Non, Bernard. C’est parce que tu étais un âne.
Le deuxième avertissement est arrivé deux mois plus tard.
Je l’appelle un vendredi soir. Elle ne répond pas. Une heure après, elle rappelle. Sa voix coulait, molle, pâteuse, les mots s’étiraient comme du miel tiède.
— Bééé… salut… Pourquoi tu m’appelles ? On est entre filles, là… on fête l’anniversaire d’Élodie…
Ivre. Et pas un peu.
J’y suis allé. L’“anniversaire”, elle le fêtait à deux : elle et une bouteille de Martini. Aucune Élodie n’était là. Camille était assise par terre dans l’entrée de son studio, le mascara coulé, les collants déchirés au genou, secouée de petits rires idiots, incapable de se relever correctement.
— Oh, mon cœur, pourquoi t’es venuuu ? Je t’avais dit que tout allait bien ! J’ai juste un peu décompressééé. Au travail, ils m’ont épuisée.
— Un peu ? Tu as vidé la bouteille. Tu t’es vue ?
— Et alors ? J’ai pas le droit ? Je suis une femme adulte. J’ai vingt-cinq ans, si j’ai envie de boire, je bois. Si ça te dérange, regarde ailleurs. Tu comptes m’éduquer maintenant ?
Le lendemain matin, j’avais devant moi une autre personne. Pâle, silencieuse, coupable. Elle froissait le bas de mon tee-shirt entre ses doigts, les yeux humides.
— Bernard, il faut que je t’avoue quelque chose. Ce que tu as vu hier… ce n’est pas un accident. Je… je bois. Sérieusement. Depuis longtemps. Depuis mes seize ans. J’ai honte, mais je veux être honnête avec toi.
— Depuis seize ans ?
— C’est arrivé comme ça… Mon père buvait. Ma mère aussi. J’ai grandi là-dedans, et puis j’ai glissé à mon tour. Mais je peux arrêter ! Vraiment. Pour toi. Pour nous. J’ai envie d’être normale, je te jure.
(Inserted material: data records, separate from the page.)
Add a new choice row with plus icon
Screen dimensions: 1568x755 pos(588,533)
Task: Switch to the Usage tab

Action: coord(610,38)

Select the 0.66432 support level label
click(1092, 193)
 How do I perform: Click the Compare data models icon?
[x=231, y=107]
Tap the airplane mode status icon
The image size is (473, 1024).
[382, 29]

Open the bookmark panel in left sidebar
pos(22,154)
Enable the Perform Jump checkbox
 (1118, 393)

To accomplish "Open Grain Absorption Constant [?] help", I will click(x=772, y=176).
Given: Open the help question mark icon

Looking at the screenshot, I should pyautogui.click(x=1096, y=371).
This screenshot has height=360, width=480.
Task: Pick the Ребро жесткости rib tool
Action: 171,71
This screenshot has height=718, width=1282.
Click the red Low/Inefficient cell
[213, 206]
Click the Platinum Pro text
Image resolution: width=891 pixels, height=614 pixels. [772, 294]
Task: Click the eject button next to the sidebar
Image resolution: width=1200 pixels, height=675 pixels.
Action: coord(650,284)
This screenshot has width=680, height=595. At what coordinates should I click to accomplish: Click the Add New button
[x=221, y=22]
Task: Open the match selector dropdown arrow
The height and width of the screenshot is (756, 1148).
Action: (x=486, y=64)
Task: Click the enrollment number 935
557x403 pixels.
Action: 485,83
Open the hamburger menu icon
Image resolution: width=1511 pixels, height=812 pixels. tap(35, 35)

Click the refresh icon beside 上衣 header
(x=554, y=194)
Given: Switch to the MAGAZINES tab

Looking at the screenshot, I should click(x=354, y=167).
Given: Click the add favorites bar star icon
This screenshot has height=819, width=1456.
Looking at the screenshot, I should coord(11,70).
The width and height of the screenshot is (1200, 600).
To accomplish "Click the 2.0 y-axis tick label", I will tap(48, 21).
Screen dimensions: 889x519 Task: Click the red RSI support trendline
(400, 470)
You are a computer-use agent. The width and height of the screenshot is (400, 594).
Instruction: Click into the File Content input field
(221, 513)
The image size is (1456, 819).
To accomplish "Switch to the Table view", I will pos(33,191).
J’ai juste besoin d’un homme fort à côté de moi, quelqu’un qui m’aide. Tu vas m’aider, hein ? Tu ne vas pas me laisser tomber ?
Et elle a pleuré. Joliment. Pas de crise, pas de hurlements. Seulement des larmes sur les joues, le menton tremblant et ce regard levé vers moi comme celui d’un chaton trouvé sous la pluie.
Ce qu’un homme raisonnable aurait dû faire ? Appeler un taxi et dire : “Soigne-toi, remets-toi debout, on en reparlera.” Ce que j’ai fait, moi ? Je l’ai prise dans mes bras, je l’ai serrée contre moi et j’ai répondu :
— Bien sûr que je vais t’aider. Tu vas t’en sortir, et nous serons ensemble. Je te le promets.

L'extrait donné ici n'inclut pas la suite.